When I became a manager it was a valuable lesson in how to deal with matters when a report tells you about a death in the family or some similar tragedy. You dont make snippy clever remarks. You express regret and then deal with the admin aspect. Most organizations have set rules as to compassinate leave entitlements so you explain these and fill up the required forms.

Uptightmumma · 10/03/2026 14:29

It’s depends on the employer. My cousin passed away aged 38 (she had cancer) and due to the nature of my job role, my employer gave me 7 days paid leave. I just wouldn’t have been in the right frame of mind to deal with my job and they were very understanding

ACynicalDad · 10/03/2026 14:35

I'd give an employee the funeral day but probably expect any more to be annual leave.

SuziQuinto · 10/03/2026 14:40

Friendlygingercat · 10/03/2026 14:20

Many years ago a manager (local government) made a snippy remark when I told him about the death of my much loved gransmother. I was not asking for a day off. I proposed to come in after the funeral (I was due to start work at 1pm) and would be in about 2 pm. I left him a note telling him how upset I was and expected him to apologise. He didnt.The day of the funeral I came in and when I reported I was back he reminded me I had to make up the time!!!

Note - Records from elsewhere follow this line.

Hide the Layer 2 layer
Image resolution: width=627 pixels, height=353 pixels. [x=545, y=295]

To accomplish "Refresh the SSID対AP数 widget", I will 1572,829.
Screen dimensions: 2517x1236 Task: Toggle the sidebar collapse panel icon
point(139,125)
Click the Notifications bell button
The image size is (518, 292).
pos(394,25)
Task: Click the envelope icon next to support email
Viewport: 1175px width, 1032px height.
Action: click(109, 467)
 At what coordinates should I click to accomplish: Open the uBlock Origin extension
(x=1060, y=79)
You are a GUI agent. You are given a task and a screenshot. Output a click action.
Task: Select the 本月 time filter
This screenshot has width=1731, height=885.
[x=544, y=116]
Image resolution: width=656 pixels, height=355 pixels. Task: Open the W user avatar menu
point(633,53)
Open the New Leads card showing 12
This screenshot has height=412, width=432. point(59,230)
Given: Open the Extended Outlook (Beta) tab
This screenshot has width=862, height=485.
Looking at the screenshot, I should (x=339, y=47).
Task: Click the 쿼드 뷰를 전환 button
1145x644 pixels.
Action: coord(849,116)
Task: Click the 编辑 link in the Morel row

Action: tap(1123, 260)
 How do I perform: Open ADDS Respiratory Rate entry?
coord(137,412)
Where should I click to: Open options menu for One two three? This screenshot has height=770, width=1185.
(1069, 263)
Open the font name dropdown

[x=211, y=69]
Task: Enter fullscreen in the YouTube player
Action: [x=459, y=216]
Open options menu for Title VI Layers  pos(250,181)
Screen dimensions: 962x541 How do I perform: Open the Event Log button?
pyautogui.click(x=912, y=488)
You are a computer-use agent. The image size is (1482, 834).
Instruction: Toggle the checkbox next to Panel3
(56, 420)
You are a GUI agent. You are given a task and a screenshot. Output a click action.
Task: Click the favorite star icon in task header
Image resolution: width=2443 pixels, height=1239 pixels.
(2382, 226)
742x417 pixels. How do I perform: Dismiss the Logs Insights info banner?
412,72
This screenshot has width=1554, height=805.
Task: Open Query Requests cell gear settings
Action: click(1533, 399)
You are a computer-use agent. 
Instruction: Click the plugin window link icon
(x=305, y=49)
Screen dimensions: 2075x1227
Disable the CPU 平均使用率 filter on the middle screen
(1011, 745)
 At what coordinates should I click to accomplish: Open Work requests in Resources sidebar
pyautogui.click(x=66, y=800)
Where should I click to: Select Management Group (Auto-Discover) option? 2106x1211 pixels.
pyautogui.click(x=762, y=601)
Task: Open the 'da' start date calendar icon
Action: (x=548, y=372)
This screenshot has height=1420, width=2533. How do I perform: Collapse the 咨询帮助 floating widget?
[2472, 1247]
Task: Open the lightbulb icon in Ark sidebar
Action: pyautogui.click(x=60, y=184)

Next day I stayed home and reported sick to a bigger boss. I told him how upset and angry I was at my boss's callous behaviour. Bigger boss granted me 2 days paid leave on his authority. I also asked to a transfer on personal grounds. While I was awaiting the transfer I refused to spek to my immediate boss except on purely professional matters. If he tried to "chat"I walked away. I later learned that bigger boss rang my manager and gave him down the banks for his clumsy and unprofessioanl behaviour. I never did make up the time.

When I became a manager it was a valuable lesson in how to deal with matters when a report tells you about a death in the family or some similar tragedy. You dont make snippy clever remarks. You express regret and then deal with the admin aspect. Most organizations have set rules as to compassinate leave entitlements so you explain these and fill up the required forms.

Edited

Aside from how much leave a person gets, the very basic from an employer is surely to be kind and understanding and acknowledge the loss.

LordofMisrule1 · 10/03/2026 14:43

If you get compassionate leave, then that. Usually 1-2wk if you get it, which is really fortunate.

I went back to work three days after burying my mum at a young age because I'd ran out of compassionate leave being with her as she died. It's just life, you have to get on with it.

I have to be honest I find it a bit silly when adults take huge swathes of time off when they lose a grandparent. You're incredibly lucky to get into adulthood by the time your grandparents die. Of course it's sad, it's also life. If every employer gave every employee a week or two for a grandparent that could be four bio grandparents, four step grandparents, it's a lot and unfortunately people end up taking the mick.

PhotosOfTheDog · 10/03/2026 14:44

Just time for the funeral.

PurpleThistle7 · 10/03/2026 14:55

I had a half day compassionate leave when I found out and then I took the next day off as holiday. Back to work after that.

My workplace doesn't have a policy for leave for an extended family member - we get 5 days for immediate family.